Optical character recognition involves the change of images of printed or typewritten text, either mechanically or electronically into machine-encoded text. This technique is used in data entry from data records on printed paper. The applications include invoices, receipts, passport documents, bank statements among other documents. Additionally, optical character recognition is used to digitize text that is in print, thereby allowing such text to be searched, electronically edited, displayed online and stored in a more compact manner. By turning print data into electronic data using optical character recognition, various other applications such as text-to-speech, machine translation, text mining and key data are enabled. This paper summarizes insights from three scholars regarding optical character recognition. The paper will consider their perspectives and take a position (Cheriet 1).
End-to-End Scene Text Recognition
Even though optical character recognitions systems have been revolutionary, there are problems with the detection of words and recognition of natural images (Wang, Babenko & Belongie 1). In the article, the authors agree that the problem that has recently been recognized by the computer vision community is more challenging compared to reading and converting texts from scanned documents. The authors argue that even though sub-components of the indentified problem such as the recognition of cropped image word and text detection have been researched singly, the contribution of recent approaches towards resolving end-to-end problems of optical character recognition is still unclear.
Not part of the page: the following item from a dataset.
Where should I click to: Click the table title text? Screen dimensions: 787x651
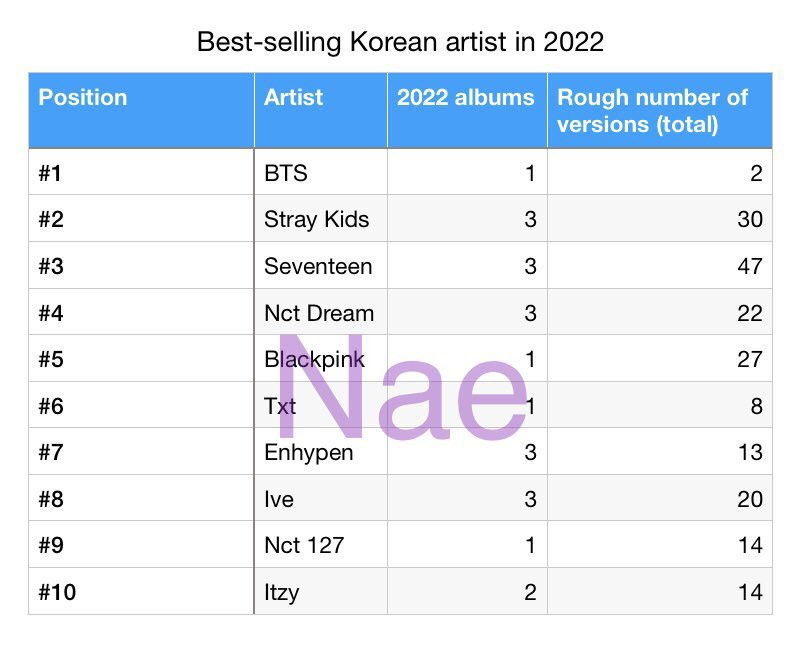click(x=400, y=42)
This amounts to a gap in information, especially because of the potential applications of optical character recognition in data management.
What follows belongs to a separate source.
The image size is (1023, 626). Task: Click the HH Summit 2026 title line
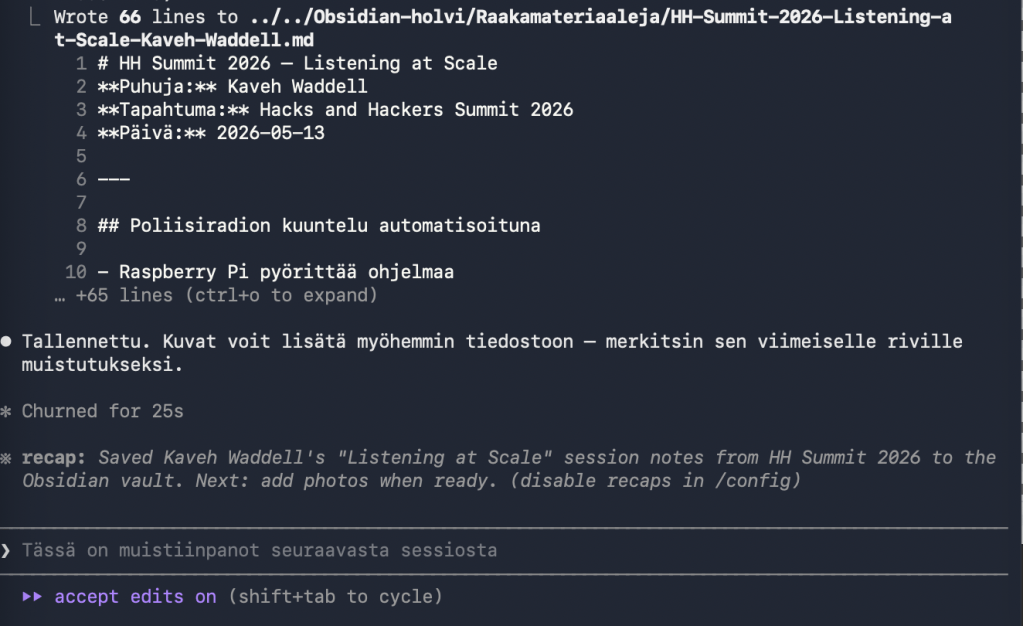298,63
In order to fill this gap, the authors present a solution that involves the constriction and evaluation of two systems. One of the systems that the authors propose consists of a text detection tool that is followed by a optical character recognition engine. The second system that the authors propose is inspired by their previous research in optical character recognition. This system entails generic object recognition. Through a comparison of their results and general trends regarding optical character recognition, the authors show that their generic object recognition approach achieves superior performance. Their results further show that the application of methods of generic computer vision enables scene text recognitions in the real world (Wang, Babenko & Belongie 7). The systems proposed in the article do not just limit the use of optical character recognition to characters in print text but also broadens the application of this technology to scene characters in the real world.
Works cited
Cheriet, Mohamed, Kharma, Nawwaf., Liu, Cheng-Lin & Suen, Ching. Character Recognition Systems: A Guide for Students and Practioners. Hoboken, N.J: Wiley-Interscience, 2007. Print.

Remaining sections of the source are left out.